Exercise:
Please print the forum thread about embedded tax costs below in full, word for word.

Passage shown:
Free Republic
Browse · Search
News/Activism
Topics · Post Article

To: snowsislander

Someone has to order that product. Someone has to unload the boat. Someone has to haul that stuff on a truck to a distribution center. Someone has to haul it to the retail outlet on a truck. Someone has to stock and sell the product. Someone in America may have designed it. That product was purchased very cheaply overseas but a lot of people still had to handle it and manage its handling. I'm certainly no expert on this stuff but its concievable to me that the embedded tax cost could actually be higher as a percentage of the total cost of the product.

It would be interesting to see a good study done on the subject.


43 posted on 12/17/2004 9:49:07 AM PST by heckler (wiskey for my men, beer for my horses, rifles for sister sarah)
[ Post Reply | Private Reply | To 41 | View Replies ]


To: heckler
I'm certainly no expert on this stuff but its concievable to me that the embedded tax cost could actually be higher as a percentage of the total cost of the product.

Very good information on that subject can be found here.

Hope you enjoy it as much as I did.

44 posted on 12/17/2004 10:03:46 AM PST by Bigun (IRSsucks@getridof it.com)
[ Post Reply | Private Reply | To 43 | View Replies ]

To: heckler

It would be interesting to see a good study done on the subject.

20-25% figure is the amount that prices would decline with the replacement of all corporate income & payroll taxes with an NRST.

It is not just a result of the tax revenue legally incident on business, but the sum total effect of relieving business from the requirements to comply with the current tax code, this includes the overhead costs incured as a result of accounting, planning, costs inherent in attempts to avoid the taxes, litigation fees and fines that result from arguing with the IRS et. al. when they think you are wrong, the loss of sales that results as a consequence of higher pricing necessary to recover these costs as well as finance the tax.

The following comprehensive study compares the flat tax, and NRST with the baseline '96 federal tax law they would replace.

 

http://www.economics.harvard.edu/faculty/jorgenson/papers/baker.pdf

Revised April 12, 1999.

Raw data:
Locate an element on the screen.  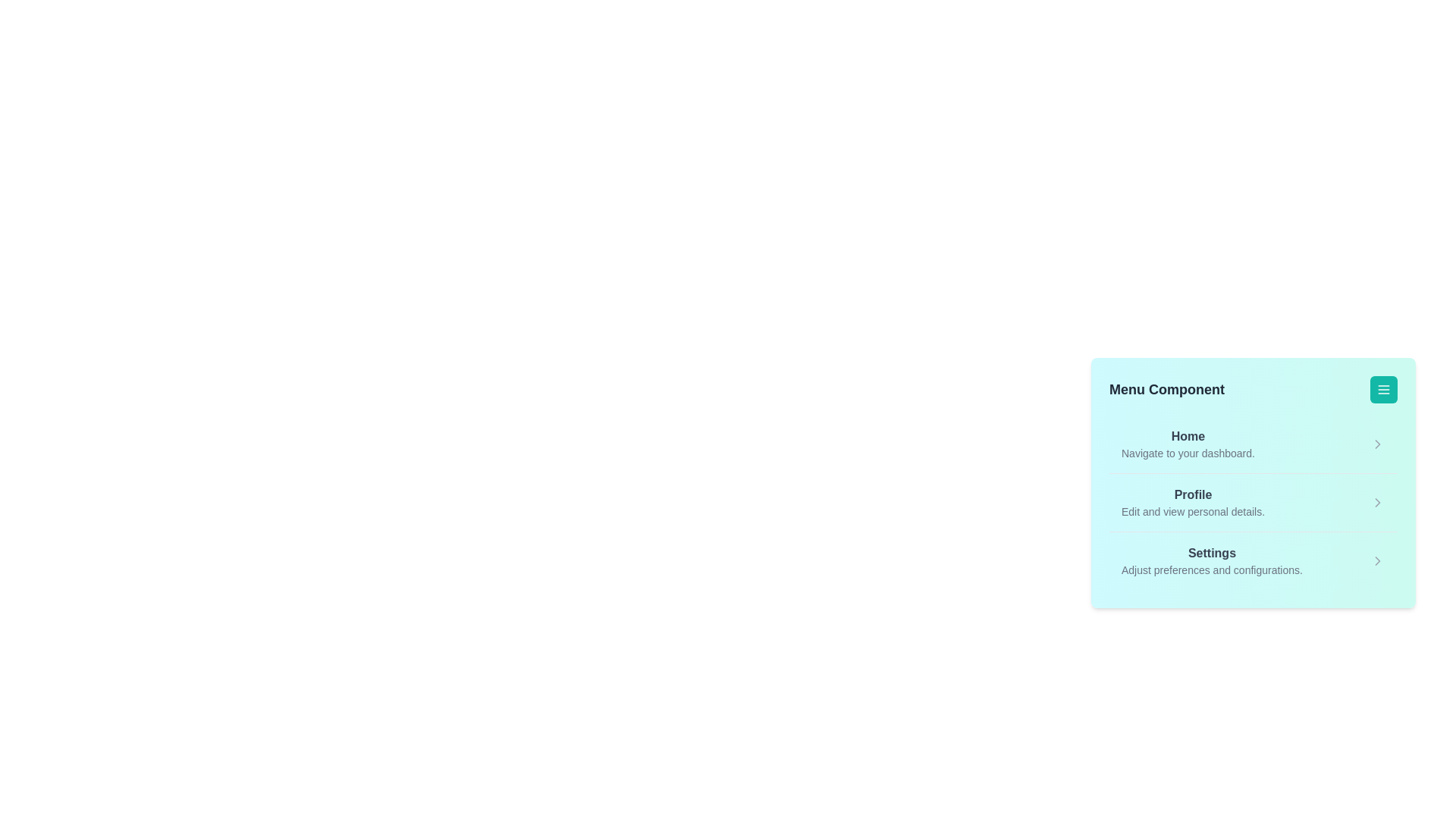
the menu item Settings to highlight it is located at coordinates (1211, 561).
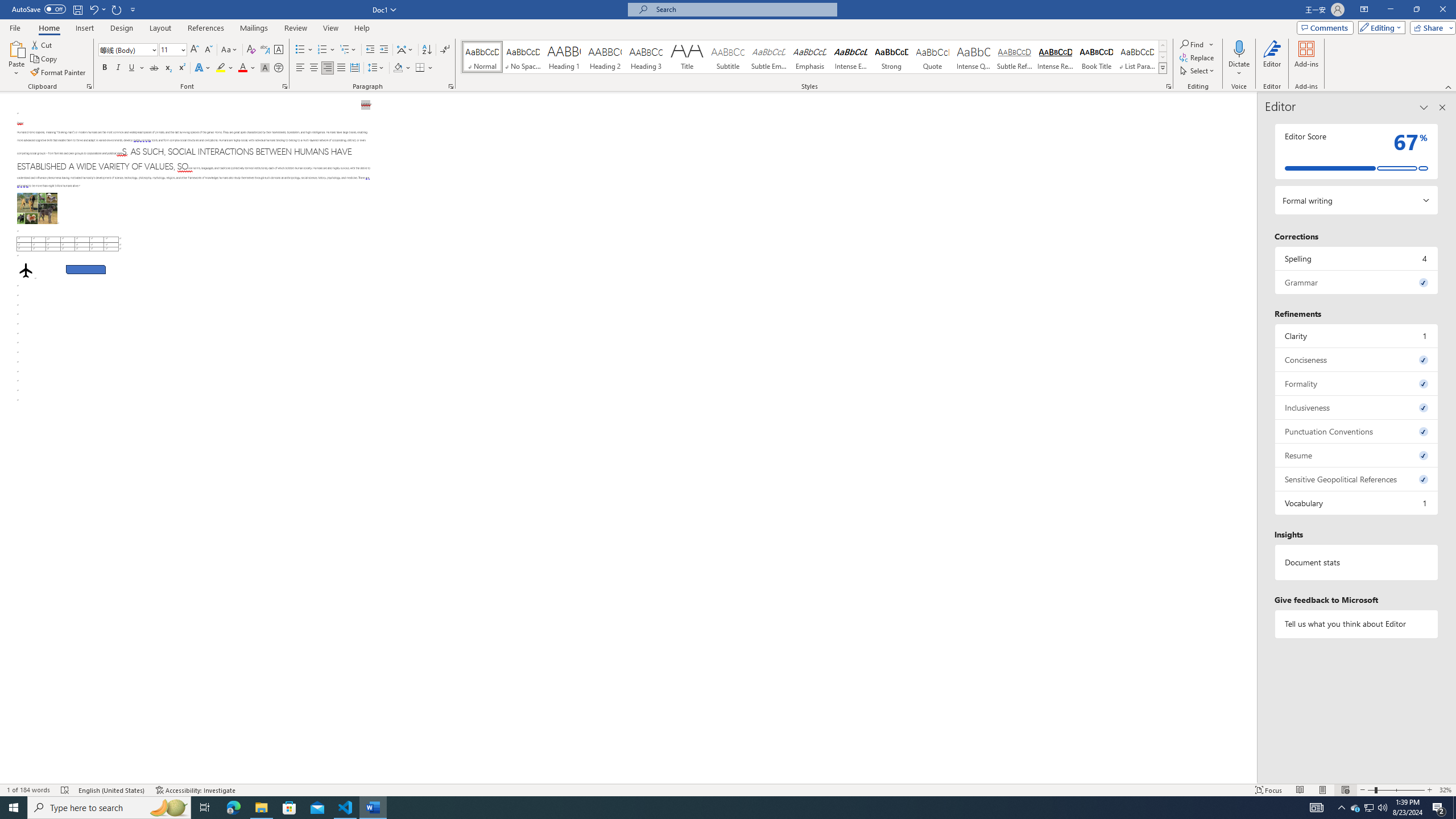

Reply to the exercise:
Free Republic
Browse · Search
News/Activism
Topics · Post Article

To: snowsislander

Someone has to order that product. Someone has to unload the boat. Someone has to haul that stuff on a truck to a distribution center. Someone has to haul it to the retail outlet on a truck. Someone has to stock and sell the product. Someone in America may have designed it. That product was purchased very cheaply overseas but a lot of people still had to handle it and manage its handling. I'm certainly no expert on this stuff but its concievable to me that the embedded tax cost could actually be higher as a percentage of the total cost of the product.

It would be interesting to see a good study done on the subject.


43 posted on 12/17/2004 9:49:07 AM PST by heckler (wiskey for my men, beer for my horses, rifles for sister sarah)
[ Post Reply | Private Reply | To 41 | View Replies ]


To: heckler
I'm certainly no expert on this stuff but its concievable to me that the embedded tax cost could actually be higher as a percentage of the total cost of the product.

Very good information on that subject can be found here.

Hope you enjoy it as much as I did.

44 posted on 12/17/2004 10:03:46 AM PST by Bigun (IRSsucks@getridof it.com)
[ Post Reply | Private Reply | To 43 | View Replies ]

To: heckler

It would be interesting to see a good study done on the subject.

20-25% figure is the amount that prices would decline with the replacement of all corporate income & payroll taxes with an NRST.

It is not just a result of the tax revenue legally incident on business, but the sum total effect of relieving business from the requirements to comply with the current tax code, this includes the overhead costs incured as a result of accounting, planning, costs inherent in attempts to avoid the taxes, litigation fees and fines that result from arguing with the IRS et. al. when they think you are wrong, the loss of sales that results as a consequence of higher pricing necessary to recover these costs as well as finance the tax.

The following comprehensive study compares the flat tax, and NRST with the baseline '96 federal tax law they would replace.

 

http://www.economics.harvard.edu/faculty/jorgenson/papers/baker.pdf

Revised April 12, 1999.